Estaba apoyada en la baranda de la escalera. Me pareció más linda que nunca, más pálida y muy seria. El pelo le caía sobre los hombros.
—Vine a buscarte —le grité.
Dijo:
—¿A buscarme? Nadie me preguntó si yo quería.
Hubo un silencio. Por último dijo Ricaldoni:
—Yo hablaré con el joven.
—Te lo voy a agradecer —dijo Johanna.
Se fue. Oí que cerraba una puerta.
—No entiendo —dije como un autómata.
—¿Porque usted la quiere? Nosotros también nos queremos.
Murmuré:
—Yo pensé que ella…
Al notar que yo no concluía la frase, dijo:
—Ya lo sé, y me hago cargo: debe de ser penoso. Permítame ahora que le explique cómo veo el asunto. Lo de ustedes es el impulso de un momento. No es nada, no ha pasado nada. Lo nuestro es la vida misma.

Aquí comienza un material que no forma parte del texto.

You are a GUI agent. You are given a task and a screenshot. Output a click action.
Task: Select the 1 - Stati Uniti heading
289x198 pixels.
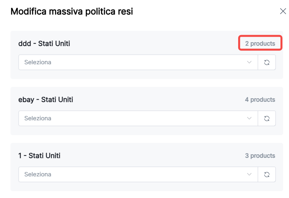click(x=39, y=156)
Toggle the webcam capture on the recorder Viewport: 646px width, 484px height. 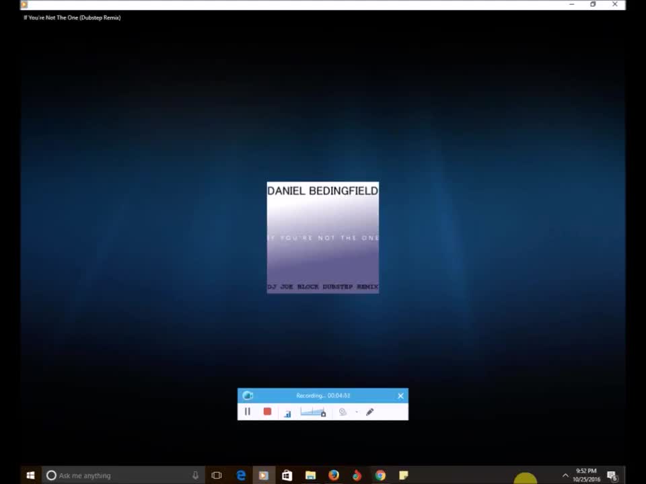click(x=343, y=411)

¿Le habría mentido Johanna? No supe qué pensar, pero entendí que sobre la cuestión no debía pedir aclaraciones. Alegué entonces:
—¿Y por qué lo nuestro no será un día la vida misma?
—¿Por qué no? Sin embargo, lo más probable es que para usted sea un episodio, al que seguirán otros. La vida es larga y la tiene por delante. Johanna y yo la recorrimos juntos.
«Una cantinela que debo oír por ser joven», me dije, pero también pensé que si Johanna no me quería de veras, el hombre tenía razón. Me sentí vencido y murmuré:
—Me voy.
Estaba tan perturbado que al salir de la quinta me pregunté si, para volver a Buenos Aires, había que doblar a la derecha o a la izquierda. Doblé a la izquierda. Primero pensé que era triste haber concluido así con Johanna y al rato me pregunté si no me faltó coraje. Puede ser, pero la otra posibilidad era pelear, de mala fe y como un insensato. Por cierto, después de mi llegada en el Packard (ya me veía como el sheik a caballo, seguro de raptar a la heroína), me retiraba echado por ella y por el marido (peor aún: echado paternalmente por el marido). El desenlace era doloroso para la vanidad, pero no veía cómo encontrar una solución mejor.